The other pressure came from the need to videotape the fake performance for NBC. When the Pops agreed to provide the soundtrack for the fireworks display, its managers did not realize that the musicians would not be shown giving an actual performance, James M. Johnson, the orchestra's executive director, said during a break in the concert. But having signed on to the project, the orchestra complied with the producers' insistence that the fireworks display be matched to a recorded soundtrack.
In the original plans, the synchronized performance was to be videotaped on Wednesday afternoon, so that in the evening the orchestra could simply perform the medley for the audience. But because of heavy afternoon showers, the television crew had to use concert time for the taping.
The program, part of the Summermusic series, began well enough, given the rain and humidity. Mr. Henderson, still a lively presence on the podium at 87, led accounts of Glière's "Russian Sailor's Dance" and works by Jerónimo Giméniz and Debussy, followed by selections from Handel's "Water Music," which seemed all too appropriate. The audience was palpably appreciative.
The orchestra used an Electro-Voice amplification system, which certainly gave the music resonance: the decaying sound of fortissimo final chords lingered for four seconds by my watch. The acoustics may not be natural, but you could not complain that the Pops was hard to hear.
Then came time for the taping. Midge Woolsey of WQXR, the host for the evening, explained what was about to happen and admitted that the orchestra would be going through the motions of playing as we listened to the recorded soundtrack. She warned that the players would have to stop and restart often. But she urged everyone to get involved, to shout and cheer at the end of each piece and show its enthusiasm for the benefit of the cameras.
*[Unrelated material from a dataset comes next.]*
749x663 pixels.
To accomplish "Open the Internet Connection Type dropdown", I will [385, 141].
Such is the allure of television in the age of reality shows that most people stuck around and willingly played their parts. Sometimes it was hard to fathom exactly what was going on. Fathers bounced their children on their knees to the rhythms of a George M. Cohan tune or John Williams's "Olympic Fanfare," and you wondered whether they were really enjoying themselves or mugging for the cameras, or whether they could not really tell the difference between the live selections and the faked ones, since both were amplified.
During the beloved standard "Over the Rainbow," the orchestra's concertmaster, Erica Kiesewetter, played a prominent violin solo. Not live, of course; she was just pretending. This is not the kind of turn you can imagine your career path taking when you are a young, idealistic violin student.
The medley ended with "God Bless America," with the orchestra joined by the New York Pops Festival Chorus - which had also recorded its parts.
Once the videotaping was completed, the Pops gave the patient audience a well-deserved reward, performing a medley from "West Side Story." By this point the rain had stopped. Even hearing the selections through loudspeakers, the audience, not to mention the players, seemed relieved to be experiencing music performed live.
Asked afterward whether the New York Pops would again agree to record a soundtrack for a Fourth of July fireworks display if it involved faking a performance for television, Mr. Johnson said, "Ask me again in two weeks."